EL FIN DE LA CAZA

He tenido el privilegio, dirigir una revista cultural te trae regalos inesperados, de leer la conversación que mantuvieron José Luis Sampedro y José Saramago, dos piedras del pensamiento finisecular, en mayo de 2001. Nos encontramos en los meses pacíficos y previos a la hecatombe del 11S, que cambiaría la forma de entender el mundo; que sirvió a otros para enriquecerse y volvernos más dóciles y manipulables.

Hablaban los sabios ya entonces del falso uso que se hacía de las palabras. De cómo caemos en la trampa de los que las manejan intencionadamente, a fuerza de repetir sin saber realmente lo que estábamos diciendo. De cómo el cerebro humano adapta las palabras a su realidad y las lee según esta, sin pararse a pensar en un significado contrario al de su conocimiento.

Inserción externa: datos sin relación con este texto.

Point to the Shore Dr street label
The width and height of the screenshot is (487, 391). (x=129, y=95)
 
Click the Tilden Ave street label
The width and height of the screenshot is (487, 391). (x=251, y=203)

Así, cuando los alumnos de mi amigo José Óscar López le explican que “a lo sumo” significa que el sujeto de la oración está muy gordo es perfectamente entendible; al igual que cuando mi otro buen amigo José Manuel Gallardo les pide a sus chicos que construyan frases con el americanismo “cacique”, está claro que hablarán de botellones y de rones. Porque esa es su realidad y es tan perfectamente legible como la nuestra. Y en ambos casos el escándalo de los demás solo la distorsionaría, conduciéndonos a la incapacidad de diálogo.

copyright: fundaçao jose saramago

Inciden en que palabras como globalización – hoy machacadas como aceitunas – han calado para que no pensemos en otras mucho más gruesas y odiosas como colonialismo, gracias a los intereses de las multinacionales.

Una década después, a base de collejas y pestorejones, comenzamos a dilucidar que no hemos sido globalizados, sino que seguimos siendo explotados y oprimidos. Nos subyugan con la tecnocracia – como antiguamente lo hacían con recetas marianas, por poner un ejemplo – y nos colocan ciertos botoncitos como el oscuro objeto del deseo: una vida exquisita y opiácea con final feliz. El fin de la caza. El apogeo del sedentarismo. Una nueva raza que no transpira. Para el alma nos propinan antidepresivos y ansiolíticos, por si nos asaltan las dudas. Se mezclan con agua, que es transparente, como las intenciones de quienes nos drogan. Nos regalan las palabras nuevas para odres viejos. Polisemia como arma de destrucción masiva. Sin ellos creemos no saber vivir. Les veneramos como a Jobs. Escribimos su hagiografía. Los vemos como nuevos dioses. Pero lo cierto es que, a lo sumo, son caciques. Que no escatiman en gastos por lucrarse. Que compran tiranos si es necesario. Que se inventan crisis mundiales para regir a los que gobiernan.

El despertar es un pensamiento demasiado indecoroso. Y no tiene, por el momento, una aplicación chula para el iphone lo suficientemente original como para que nos pongamos manos a la obra.